** Opening Information supplied block **

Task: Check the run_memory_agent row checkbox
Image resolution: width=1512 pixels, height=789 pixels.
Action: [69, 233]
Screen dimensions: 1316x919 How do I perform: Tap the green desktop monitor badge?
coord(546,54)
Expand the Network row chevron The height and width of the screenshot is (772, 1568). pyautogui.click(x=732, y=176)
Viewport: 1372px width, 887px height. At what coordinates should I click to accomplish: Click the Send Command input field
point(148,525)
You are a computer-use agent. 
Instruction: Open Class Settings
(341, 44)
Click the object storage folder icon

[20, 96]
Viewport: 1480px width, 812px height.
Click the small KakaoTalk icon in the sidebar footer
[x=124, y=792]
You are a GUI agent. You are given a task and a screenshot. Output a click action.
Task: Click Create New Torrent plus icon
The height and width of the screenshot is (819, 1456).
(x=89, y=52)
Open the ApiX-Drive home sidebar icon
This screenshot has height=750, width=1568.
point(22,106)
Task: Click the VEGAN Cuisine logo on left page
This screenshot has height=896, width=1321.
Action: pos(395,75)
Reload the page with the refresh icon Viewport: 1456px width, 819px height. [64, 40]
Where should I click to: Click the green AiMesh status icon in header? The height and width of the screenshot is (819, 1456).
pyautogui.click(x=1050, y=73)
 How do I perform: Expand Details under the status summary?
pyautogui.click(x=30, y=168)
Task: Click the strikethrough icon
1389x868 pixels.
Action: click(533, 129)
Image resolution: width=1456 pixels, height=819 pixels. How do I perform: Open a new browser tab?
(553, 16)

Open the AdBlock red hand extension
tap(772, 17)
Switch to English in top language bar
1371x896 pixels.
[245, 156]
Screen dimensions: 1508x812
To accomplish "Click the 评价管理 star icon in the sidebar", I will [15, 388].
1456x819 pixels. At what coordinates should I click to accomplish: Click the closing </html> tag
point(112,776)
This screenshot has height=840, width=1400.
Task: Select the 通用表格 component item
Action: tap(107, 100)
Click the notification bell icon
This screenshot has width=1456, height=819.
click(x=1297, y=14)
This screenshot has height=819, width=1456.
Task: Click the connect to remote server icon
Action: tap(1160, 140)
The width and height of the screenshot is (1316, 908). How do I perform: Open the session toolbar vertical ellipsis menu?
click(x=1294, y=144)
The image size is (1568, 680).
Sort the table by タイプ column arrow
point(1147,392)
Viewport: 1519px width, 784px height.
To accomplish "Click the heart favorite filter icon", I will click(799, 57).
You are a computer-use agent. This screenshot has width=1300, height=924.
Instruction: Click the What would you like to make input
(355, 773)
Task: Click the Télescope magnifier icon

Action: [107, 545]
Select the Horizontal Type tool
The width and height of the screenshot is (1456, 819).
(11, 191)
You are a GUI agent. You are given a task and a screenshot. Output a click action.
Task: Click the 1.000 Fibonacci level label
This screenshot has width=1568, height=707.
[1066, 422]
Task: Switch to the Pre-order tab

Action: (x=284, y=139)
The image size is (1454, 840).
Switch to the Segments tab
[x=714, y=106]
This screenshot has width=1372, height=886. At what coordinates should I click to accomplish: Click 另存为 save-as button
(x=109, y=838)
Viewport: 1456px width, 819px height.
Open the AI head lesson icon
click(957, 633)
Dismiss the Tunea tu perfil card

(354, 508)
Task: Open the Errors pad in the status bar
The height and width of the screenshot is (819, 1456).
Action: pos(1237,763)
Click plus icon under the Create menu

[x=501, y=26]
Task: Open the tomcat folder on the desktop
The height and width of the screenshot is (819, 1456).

** Closing Information supplied block **

Instructions to follow: Each line above needs to be written out again exactly.

Exercise answer:
Task: Check the run_memory_agent row checkbox
Image resolution: width=1512 pixels, height=789 pixels.
Action: [69, 233]
Screen dimensions: 1316x919 How do I perform: Tap the green desktop monitor badge?
coord(546,54)
Expand the Network row chevron The height and width of the screenshot is (772, 1568). pyautogui.click(x=732, y=176)
Viewport: 1372px width, 887px height. At what coordinates should I click to accomplish: Click the Send Command input field
point(148,525)
You are a computer-use agent. 
Instruction: Open Class Settings
(341, 44)
Click the object storage folder icon

[20, 96]
Viewport: 1480px width, 812px height.
Click the small KakaoTalk icon in the sidebar footer
[x=124, y=792]
You are a GUI agent. You are given a task and a screenshot. Output a click action.
Task: Click Create New Torrent plus icon
The height and width of the screenshot is (819, 1456).
(x=89, y=52)
Open the ApiX-Drive home sidebar icon
This screenshot has height=750, width=1568.
point(22,106)
Task: Click the VEGAN Cuisine logo on left page
This screenshot has height=896, width=1321.
Action: pos(395,75)
Reload the page with the refresh icon Viewport: 1456px width, 819px height. [64, 40]
Where should I click to: Click the green AiMesh status icon in header? The height and width of the screenshot is (819, 1456).
pyautogui.click(x=1050, y=73)
 How do I perform: Expand Details under the status summary?
pyautogui.click(x=30, y=168)
Task: Click the strikethrough icon
1389x868 pixels.
Action: click(533, 129)
Image resolution: width=1456 pixels, height=819 pixels. How do I perform: Open a new browser tab?
(553, 16)

Open the AdBlock red hand extension
tap(772, 17)
Switch to English in top language bar
1371x896 pixels.
[245, 156]
Screen dimensions: 1508x812
To accomplish "Click the 评价管理 star icon in the sidebar", I will [15, 388].
1456x819 pixels. At what coordinates should I click to accomplish: Click the closing </html> tag
point(112,776)
This screenshot has height=840, width=1400.
Task: Select the 通用表格 component item
Action: tap(107, 100)
Click the notification bell icon
This screenshot has width=1456, height=819.
click(x=1297, y=14)
This screenshot has height=819, width=1456.
Task: Click the connect to remote server icon
Action: tap(1160, 140)
The width and height of the screenshot is (1316, 908). How do I perform: Open the session toolbar vertical ellipsis menu?
click(x=1294, y=144)
The image size is (1568, 680).
Sort the table by タイプ column arrow
point(1147,392)
Viewport: 1519px width, 784px height.
To accomplish "Click the heart favorite filter icon", I will click(799, 57).
You are a computer-use agent. This screenshot has width=1300, height=924.
Instruction: Click the What would you like to make input
(355, 773)
Task: Click the Télescope magnifier icon

Action: [107, 545]
Select the Horizontal Type tool
The width and height of the screenshot is (1456, 819).
(11, 191)
You are a GUI agent. You are given a task and a screenshot. Output a click action.
Task: Click the 1.000 Fibonacci level label
This screenshot has width=1568, height=707.
[1066, 422]
Task: Switch to the Pre-order tab

Action: (x=284, y=139)
The image size is (1454, 840).
Switch to the Segments tab
[x=714, y=106]
This screenshot has width=1372, height=886. At what coordinates should I click to accomplish: Click 另存为 save-as button
(x=109, y=838)
Viewport: 1456px width, 819px height.
Open the AI head lesson icon
click(957, 633)
Dismiss the Tunea tu perfil card

(354, 508)
Task: Open the Errors pad in the status bar
The height and width of the screenshot is (819, 1456).
Action: pos(1237,763)
Click plus icon under the Create menu

[x=501, y=26]
Task: Open the tomcat folder on the desktop
The height and width of the screenshot is (819, 1456).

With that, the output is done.